Col tempo, c’è un ruolo che la conservazione della fauna selvatica e la gestione delle AP potrebbero svolgere nella ricostruzione dell’identità e della nazione del Sud Sudan. Se questo sarà il caso, un principio di conservazione che dura prima, durante e dopo il conflitto è che le comunità indigene che vivono dentro e intorno alle AP devono essere incluse nella gestione, nel processo decisionale e nei benefici di tali AP.

Conclusione

Questa breve discussione sul tempo, lo spazio e la portata della guerra e il suo effetto sulla conservazione della fauna selvatica lascia fuori mille altri fattori importanti. Come spesso accade nel caos, ogni volta che qualcosa è andato bene, è stata rimossa una barriera insormontabile o è stato fatto un passo in avanti, c’è sempre stato un individuo che ha svolto un ruolo fondamentale nel raggiungimento di quel successo. Quegli individui provenivano da tutti i lati delle linee di faglia; non erano tutti conservazionisti; ma ognuno di loro ha un’esperienza diretta del carattere delle guerre del Sud Sudan e ha sopportato più volte il ciclo del conflitto “prima-durante-dopo”.

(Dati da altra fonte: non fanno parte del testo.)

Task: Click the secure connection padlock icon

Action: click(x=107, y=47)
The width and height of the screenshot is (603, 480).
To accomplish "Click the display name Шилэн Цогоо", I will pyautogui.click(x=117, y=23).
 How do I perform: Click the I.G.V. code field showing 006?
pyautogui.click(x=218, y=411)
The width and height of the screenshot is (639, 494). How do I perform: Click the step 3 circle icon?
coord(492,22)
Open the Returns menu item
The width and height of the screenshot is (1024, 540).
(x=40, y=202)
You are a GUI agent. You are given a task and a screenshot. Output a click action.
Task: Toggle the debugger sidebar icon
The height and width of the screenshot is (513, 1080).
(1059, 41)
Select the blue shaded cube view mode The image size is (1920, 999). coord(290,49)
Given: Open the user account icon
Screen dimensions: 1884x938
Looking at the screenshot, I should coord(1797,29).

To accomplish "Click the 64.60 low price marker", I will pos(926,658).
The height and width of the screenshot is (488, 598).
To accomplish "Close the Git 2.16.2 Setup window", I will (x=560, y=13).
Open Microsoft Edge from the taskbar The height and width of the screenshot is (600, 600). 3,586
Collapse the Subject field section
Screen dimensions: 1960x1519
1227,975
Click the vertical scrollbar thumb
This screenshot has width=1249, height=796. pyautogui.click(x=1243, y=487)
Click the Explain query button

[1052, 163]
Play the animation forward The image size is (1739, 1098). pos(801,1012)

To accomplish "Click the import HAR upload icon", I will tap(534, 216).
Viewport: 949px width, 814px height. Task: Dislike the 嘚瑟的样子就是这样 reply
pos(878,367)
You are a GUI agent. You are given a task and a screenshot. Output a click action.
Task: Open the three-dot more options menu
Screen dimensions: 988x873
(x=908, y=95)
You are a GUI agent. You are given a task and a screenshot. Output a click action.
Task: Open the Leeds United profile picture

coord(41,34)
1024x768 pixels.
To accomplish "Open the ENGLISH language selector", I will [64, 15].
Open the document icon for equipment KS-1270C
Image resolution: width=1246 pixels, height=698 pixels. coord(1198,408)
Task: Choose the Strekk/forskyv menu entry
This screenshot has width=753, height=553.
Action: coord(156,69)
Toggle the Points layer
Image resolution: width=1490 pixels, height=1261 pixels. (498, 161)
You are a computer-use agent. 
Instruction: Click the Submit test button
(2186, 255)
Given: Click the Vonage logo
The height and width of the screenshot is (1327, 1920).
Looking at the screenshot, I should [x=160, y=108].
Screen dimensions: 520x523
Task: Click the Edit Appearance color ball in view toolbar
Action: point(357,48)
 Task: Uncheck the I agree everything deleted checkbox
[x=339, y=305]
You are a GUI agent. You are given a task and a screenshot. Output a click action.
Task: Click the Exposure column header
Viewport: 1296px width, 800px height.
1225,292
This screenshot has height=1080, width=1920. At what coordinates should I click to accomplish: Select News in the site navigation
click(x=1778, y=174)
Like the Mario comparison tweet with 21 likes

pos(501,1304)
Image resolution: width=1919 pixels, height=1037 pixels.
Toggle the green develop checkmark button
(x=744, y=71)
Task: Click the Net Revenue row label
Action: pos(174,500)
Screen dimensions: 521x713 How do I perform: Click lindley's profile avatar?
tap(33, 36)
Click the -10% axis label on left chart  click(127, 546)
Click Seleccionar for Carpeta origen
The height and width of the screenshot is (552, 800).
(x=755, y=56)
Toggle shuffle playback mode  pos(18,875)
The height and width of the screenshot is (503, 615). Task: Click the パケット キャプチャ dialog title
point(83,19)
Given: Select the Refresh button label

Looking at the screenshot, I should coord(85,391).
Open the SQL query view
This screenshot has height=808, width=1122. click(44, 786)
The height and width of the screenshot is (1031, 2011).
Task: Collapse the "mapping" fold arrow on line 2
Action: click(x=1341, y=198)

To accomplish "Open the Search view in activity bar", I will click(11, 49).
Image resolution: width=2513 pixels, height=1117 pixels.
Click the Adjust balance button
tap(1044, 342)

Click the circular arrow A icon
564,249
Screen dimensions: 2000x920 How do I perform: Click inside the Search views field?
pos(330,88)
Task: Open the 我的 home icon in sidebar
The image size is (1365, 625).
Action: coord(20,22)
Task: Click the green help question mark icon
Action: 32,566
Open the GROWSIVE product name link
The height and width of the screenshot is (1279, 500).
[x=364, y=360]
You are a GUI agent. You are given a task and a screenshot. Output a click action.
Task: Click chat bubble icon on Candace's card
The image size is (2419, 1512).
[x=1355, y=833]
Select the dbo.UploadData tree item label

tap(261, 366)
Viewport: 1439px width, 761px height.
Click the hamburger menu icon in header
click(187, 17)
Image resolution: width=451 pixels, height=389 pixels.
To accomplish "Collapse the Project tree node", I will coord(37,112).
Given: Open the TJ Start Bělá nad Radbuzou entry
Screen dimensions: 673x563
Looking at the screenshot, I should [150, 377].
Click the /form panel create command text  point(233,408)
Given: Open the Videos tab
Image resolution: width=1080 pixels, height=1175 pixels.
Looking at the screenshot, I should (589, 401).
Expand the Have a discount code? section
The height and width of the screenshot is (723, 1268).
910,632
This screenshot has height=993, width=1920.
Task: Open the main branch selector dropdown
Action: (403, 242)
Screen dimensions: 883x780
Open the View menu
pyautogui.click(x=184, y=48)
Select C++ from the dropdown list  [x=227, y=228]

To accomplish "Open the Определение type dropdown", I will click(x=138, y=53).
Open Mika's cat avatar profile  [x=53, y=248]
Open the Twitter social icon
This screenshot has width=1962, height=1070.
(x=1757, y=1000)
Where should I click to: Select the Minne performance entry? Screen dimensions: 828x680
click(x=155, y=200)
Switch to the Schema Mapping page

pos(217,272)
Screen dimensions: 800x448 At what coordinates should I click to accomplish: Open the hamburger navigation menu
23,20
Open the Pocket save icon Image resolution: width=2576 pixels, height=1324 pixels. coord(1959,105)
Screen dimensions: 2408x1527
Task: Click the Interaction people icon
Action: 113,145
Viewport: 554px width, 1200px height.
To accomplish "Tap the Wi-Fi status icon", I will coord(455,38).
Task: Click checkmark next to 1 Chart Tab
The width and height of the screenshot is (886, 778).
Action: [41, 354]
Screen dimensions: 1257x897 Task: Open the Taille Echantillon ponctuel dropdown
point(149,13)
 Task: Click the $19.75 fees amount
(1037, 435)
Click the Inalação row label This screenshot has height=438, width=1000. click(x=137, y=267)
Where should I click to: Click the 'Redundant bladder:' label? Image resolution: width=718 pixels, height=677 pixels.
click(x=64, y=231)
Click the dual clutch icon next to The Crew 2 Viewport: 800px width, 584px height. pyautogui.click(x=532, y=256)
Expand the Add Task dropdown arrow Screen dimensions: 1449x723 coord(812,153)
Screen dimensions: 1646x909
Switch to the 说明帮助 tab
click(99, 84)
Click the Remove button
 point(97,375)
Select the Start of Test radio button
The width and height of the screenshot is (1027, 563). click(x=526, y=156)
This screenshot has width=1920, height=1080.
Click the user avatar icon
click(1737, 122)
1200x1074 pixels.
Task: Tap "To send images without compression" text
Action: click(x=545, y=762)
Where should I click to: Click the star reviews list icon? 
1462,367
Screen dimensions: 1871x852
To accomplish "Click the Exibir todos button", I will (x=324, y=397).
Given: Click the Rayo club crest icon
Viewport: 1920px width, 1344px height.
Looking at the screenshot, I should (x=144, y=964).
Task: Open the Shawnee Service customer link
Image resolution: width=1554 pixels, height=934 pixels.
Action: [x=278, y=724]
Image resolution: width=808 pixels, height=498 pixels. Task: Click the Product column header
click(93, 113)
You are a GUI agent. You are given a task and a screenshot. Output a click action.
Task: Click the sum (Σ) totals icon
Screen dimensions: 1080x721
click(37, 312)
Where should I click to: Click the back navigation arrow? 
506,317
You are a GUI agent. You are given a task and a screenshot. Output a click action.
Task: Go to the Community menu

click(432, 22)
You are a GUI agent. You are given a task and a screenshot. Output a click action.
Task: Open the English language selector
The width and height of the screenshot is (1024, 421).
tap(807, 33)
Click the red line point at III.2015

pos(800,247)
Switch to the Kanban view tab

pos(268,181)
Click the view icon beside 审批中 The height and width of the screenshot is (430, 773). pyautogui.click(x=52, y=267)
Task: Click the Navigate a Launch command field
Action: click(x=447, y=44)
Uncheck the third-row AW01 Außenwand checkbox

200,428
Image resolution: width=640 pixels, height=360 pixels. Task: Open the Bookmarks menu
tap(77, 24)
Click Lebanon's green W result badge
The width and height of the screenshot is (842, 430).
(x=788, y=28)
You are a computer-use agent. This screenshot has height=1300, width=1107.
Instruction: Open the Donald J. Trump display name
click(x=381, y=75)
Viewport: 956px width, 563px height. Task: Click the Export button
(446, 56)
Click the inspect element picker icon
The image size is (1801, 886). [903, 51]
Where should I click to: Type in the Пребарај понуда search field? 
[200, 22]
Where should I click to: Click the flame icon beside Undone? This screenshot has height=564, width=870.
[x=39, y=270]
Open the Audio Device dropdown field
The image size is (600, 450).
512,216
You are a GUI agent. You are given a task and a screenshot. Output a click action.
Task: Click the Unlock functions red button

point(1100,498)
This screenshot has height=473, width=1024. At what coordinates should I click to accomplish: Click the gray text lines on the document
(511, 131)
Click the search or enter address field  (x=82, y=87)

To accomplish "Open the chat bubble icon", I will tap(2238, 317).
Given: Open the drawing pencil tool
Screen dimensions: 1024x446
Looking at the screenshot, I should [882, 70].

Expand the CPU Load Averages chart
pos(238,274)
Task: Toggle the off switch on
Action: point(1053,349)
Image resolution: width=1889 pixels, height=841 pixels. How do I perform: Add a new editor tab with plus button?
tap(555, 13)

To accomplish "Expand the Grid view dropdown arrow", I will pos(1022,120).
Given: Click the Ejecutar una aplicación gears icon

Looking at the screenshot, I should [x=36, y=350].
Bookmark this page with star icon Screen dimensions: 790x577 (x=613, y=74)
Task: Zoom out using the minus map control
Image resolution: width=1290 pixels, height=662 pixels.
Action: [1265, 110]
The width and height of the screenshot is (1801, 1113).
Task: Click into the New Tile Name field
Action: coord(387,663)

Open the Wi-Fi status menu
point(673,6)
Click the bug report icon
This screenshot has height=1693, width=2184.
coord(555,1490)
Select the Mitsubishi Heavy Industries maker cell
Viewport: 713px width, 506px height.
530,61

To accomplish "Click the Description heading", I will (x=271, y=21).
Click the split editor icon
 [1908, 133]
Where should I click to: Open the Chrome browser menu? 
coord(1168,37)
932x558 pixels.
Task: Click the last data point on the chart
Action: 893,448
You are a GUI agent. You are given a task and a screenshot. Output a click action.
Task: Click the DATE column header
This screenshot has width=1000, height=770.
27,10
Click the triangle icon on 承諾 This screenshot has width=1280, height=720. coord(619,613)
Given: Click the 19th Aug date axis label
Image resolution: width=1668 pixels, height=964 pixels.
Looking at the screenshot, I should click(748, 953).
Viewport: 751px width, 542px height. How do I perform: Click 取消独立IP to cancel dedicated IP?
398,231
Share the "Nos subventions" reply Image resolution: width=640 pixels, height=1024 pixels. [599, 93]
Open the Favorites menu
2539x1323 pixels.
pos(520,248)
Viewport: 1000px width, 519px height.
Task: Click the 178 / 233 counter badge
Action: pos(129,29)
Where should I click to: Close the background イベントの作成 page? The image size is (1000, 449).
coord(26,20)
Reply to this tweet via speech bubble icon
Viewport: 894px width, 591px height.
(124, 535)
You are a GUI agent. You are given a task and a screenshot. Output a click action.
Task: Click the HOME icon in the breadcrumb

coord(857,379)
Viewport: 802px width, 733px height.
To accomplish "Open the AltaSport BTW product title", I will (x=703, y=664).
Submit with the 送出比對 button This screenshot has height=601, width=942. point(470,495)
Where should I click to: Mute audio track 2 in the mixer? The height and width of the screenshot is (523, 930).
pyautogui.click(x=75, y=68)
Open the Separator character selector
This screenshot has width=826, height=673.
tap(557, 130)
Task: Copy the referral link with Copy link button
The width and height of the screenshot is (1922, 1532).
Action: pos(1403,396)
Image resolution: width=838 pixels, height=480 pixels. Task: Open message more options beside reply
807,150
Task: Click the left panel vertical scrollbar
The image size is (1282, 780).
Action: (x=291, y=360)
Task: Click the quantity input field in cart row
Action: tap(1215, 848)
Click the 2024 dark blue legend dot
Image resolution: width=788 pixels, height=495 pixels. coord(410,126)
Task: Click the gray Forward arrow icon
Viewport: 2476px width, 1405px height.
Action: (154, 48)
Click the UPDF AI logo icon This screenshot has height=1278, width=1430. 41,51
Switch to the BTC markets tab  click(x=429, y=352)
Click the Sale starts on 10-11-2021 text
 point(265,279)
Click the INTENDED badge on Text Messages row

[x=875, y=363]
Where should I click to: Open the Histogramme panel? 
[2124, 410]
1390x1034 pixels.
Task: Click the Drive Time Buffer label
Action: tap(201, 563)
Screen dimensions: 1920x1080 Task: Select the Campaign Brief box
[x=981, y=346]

È importante notare che il modello CWA è personalizzato per l’area delle Riserve di caccia del Sud Sudan e che i modelli dovrebbero essere sviluppati in relazione al loro contesto locale. Ma c’è un grande valore negli aspetti più ampi e altamente politicizzati del lavoro sulla conservazione durante la guerra civile. La flessibilità è vitale (compresi i finanziamenti flessibili): la pratica della guerra predomina e le attività di conservazione della fauna selvatica devono essere sensibili a questo. Tuttavia, coloro che sono coinvolti nella gestione della conservazione a tutti i livelli, devono anche posizionarsi per ciò che potrebbe accadere dopo e, quindi, comprendere le condizioni associate alla fase temporale del conflitto.

 

di Adrian Garside

  1. Nell’area dell’Equatoria occidentale non c’è stato alcun reinsediamento di popolazioni umane fuori dalle AP.
  2. Mujon Baghai et al, Models for the Collaborative Management of Africa’s Protected Areas, Biological Conservation 218 (2018) 73-82.
  3. Una dichiarazione rilasciata dal governatore dello stato all’epoca, a sostegno del lavoro di FFI.
  4. Ad esempio, Gary E. Machlis e Thor Hanson, Warfare Ecologyin Bioscience vol 58, Issue 8, 1 September 2008, pp729-736.
  5. John Hatton et al, Biodiversity and War: a case study of Mozambique,Washington, DC: Biodiversity Support Program, 2001.
  6. Meron Tesfamichael, Sud Sudan e le complicazioni del consolidamento della pace attraverso lo State Building. Kujenga Amani, Social Science Research Council,  New York, marzo 2014.
  7. L’esperienza dell’autore di lavoro sulla conservazione della fauna selvatica in varie parti del paese prima e durante la guerra civile.
  8. L’introduzione di fototrappole e la produzione di mappe sono state fortemente influenzate e finanziate dalla dott.ssa DeeAnn Reeder della Bucknell University, PA, partner di lunga data del programma FFI nella Western Equatoria.
  9. Il confine della riserva di caccia scritto originariamente nella Gazettement negli anni ’30 era molto vago, meglio conosciuto sul terreno dai membri della comunità e dai Wildlife Rangers con alcuni punti controversi. Il processo di demarcazione ha comportato l’accordo di tutte le parti, registrando digitalmente il confine con il GPS per la prima volta e segnato sul terreno (ma non recintato).